Region at heart of Michael’s show

Stefan Bradley

There are few, if any, singer-songwriters that have celebrated Gippsland life more through their music than Michael Waugh has.

Mr Waugh was born in Maffra and went to school there, and now works as a high school drama teacher in Melbourne.

“I was useless at the farm, so I moved to Melbourne to help kids achieve their dreams,” Mr Waugh said.

“I’ve got some really loyal fans and followers, but it’s nice to come back to help somebody else with an arts experience, as a teacher working in drama.

“Teaching keeps me engaged with people, and I’m a better teacher because I play music.

“If you do music full-time, it’s all you ever think about it, but when you engage with the community like I do as a teacher, it feels more real. You don’t get an applause when you finish teaching your class for the day.”

For Mr Waugh, it remains a special occasion every time he comes to Gippsland, as his family ties are still here, and his songs contain stories from towns such as Sale, Heyfield, Seaspray and Maffra.

“I get to be seen by my community that I came from when I come to The Wedge, and it’s the same when the kids are on stage at school, because it’s special for the parents,” he told the Gippsland Times.

“My first Golden Guitar nomination was for ‘Heyfield Girl’, and Kasey Chambers gave me a hug at the end of the show.

“The show was televised and it was massive for me, but it’s still an honour to go and play shows for people, and tell stories about people at Gippsland.”

For audiences outside of Gippsland, Mr Waugh’s songs and stories still resonate.

“I was surprised, I didn’t think anyone else outside of Gippsland and Victoria would care, but people see their own lives reflected in these songs, so even if people don’t know where Heyfield is or who my mum is, they recognise a story about mum’s battle with cancer in ‘Heyfield Girl’,” he said.

◆ Source material

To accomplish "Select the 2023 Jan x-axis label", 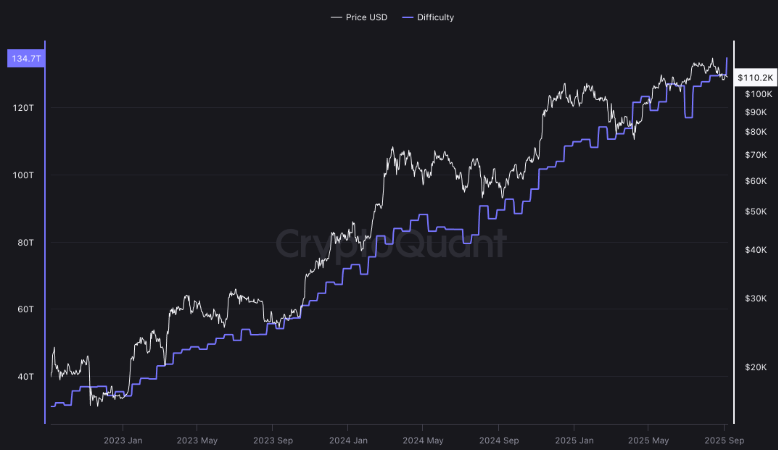I will pos(123,440).
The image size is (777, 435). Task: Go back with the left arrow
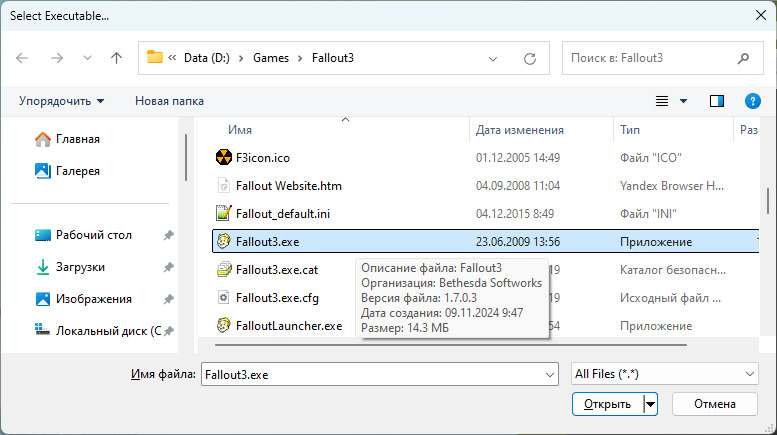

◆ Your tasks
**A.** Please sum up the article on Michael Waugh in two sentences.
**B.** In the article on Michael Waugh, rewrite the part that opens with the words containing "Mr Waugh was" and closes with "working in drama.", replacing "Melbourne" with "Sydney".

◆ Answers by item number
**A.** Singer-songwriter Michael Waugh, who was born and went to school in Maffra, has celebrated Gippsland life in songs with stories from towns such as Sale, Heyfield, Seaspray and Maffra, and he now works as a high school drama teacher in Melbourne, saying that playing music makes him a better teacher. Coming back to Gippsland remains a special occasion for him, and he says his songs also resonate with audiences outside the region because people see their own lives reflected in them.

**B.**
Mr Waugh was born in Maffra and went to school there, and now works as a high school drama teacher in Sydney.

“I was useless at the farm, so I moved to Sydney to help kids achieve their dreams,” Mr Waugh said.

“I’ve got some really loyal fans and followers, but it’s nice to come back to help somebody else with an arts experience, as a teacher working in drama.